◆ **Perintah Tugas**:
Tuliskan kembali seluruh teks tentang ritual Rebo Kasan di bawah ini tanpa perubahan apa pun.

◆ **Teks Bacaan**:

════════

Pada intinya rangkaian doa itu diberikan oleh para wali-wali Allah sebagai
upaya memohon kepada Allah untuk diberikan keselamatan dan dijauhkan dari semua
macam bala yang diturunkan pada hari itu. Tata cara dan bentuk do’a yang diberikanpun
berbeda-beda dari satu guru keguru yang lain. Inilah asal muasal ritual Rebo
Kasan yang mengakar dan di lakukan oleh masyarakat dari generasi ke generasi.
2.3.3
Bentuk
Ritual
Bentuk ritual rebo kasan yang banyak dilakukan meliputi empat macam, yaitu ; Sholat
yang populer di masyarakat dengan sebutan sholat tolak bala atau sholat rebo
kasan, doa kemudian minum air jimat dan yang keempat selamatan. Berikut ini
kupasan keempat macam ritual tersebut :
a.
Do’a
Diantara do’a-do’a yang banyak dibaca pada hari Rebo
Kasan adalah rangkaian do’a seperti yang terdapat pada kitab Kanzun Najah karya
Abdul Hamid Kudus halaman 26.
b.

════════

◆ **Data**:
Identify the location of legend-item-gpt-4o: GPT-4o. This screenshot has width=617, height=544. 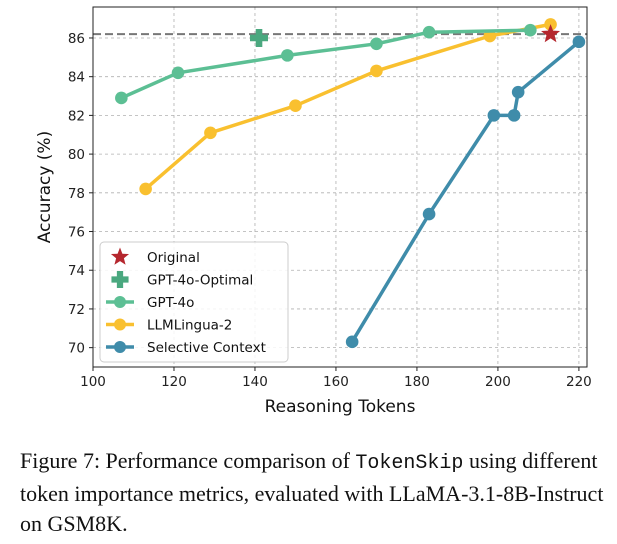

════════

◆ **Jawaban Tugas**:
Pada intinya rangkaian doa itu diberikan oleh para wali-wali Allah sebagai
upaya memohon kepada Allah untuk diberikan keselamatan dan dijauhkan dari semua
macam bala yang diturunkan pada hari itu. Tata cara dan bentuk do’a yang diberikanpun
berbeda-beda dari satu guru keguru yang lain. Inilah asal muasal ritual Rebo
Kasan yang mengakar dan di lakukan oleh masyarakat dari generasi ke generasi.
2.3.3
Bentuk
Ritual
Bentuk ritual rebo kasan yang banyak dilakukan meliputi empat macam, yaitu ; Sholat
yang populer di masyarakat dengan sebutan sholat tolak bala atau sholat rebo
kasan, doa kemudian minum air jimat dan yang keempat selamatan. Berikut ini
kupasan keempat macam ritual tersebut :
a.
Do’a
Diantara do’a-do’a yang banyak dibaca pada hari Rebo
Kasan adalah rangkaian do’a seperti yang terdapat pada kitab Kanzun Najah karya
Abdul Hamid Kudus halaman 26.
b.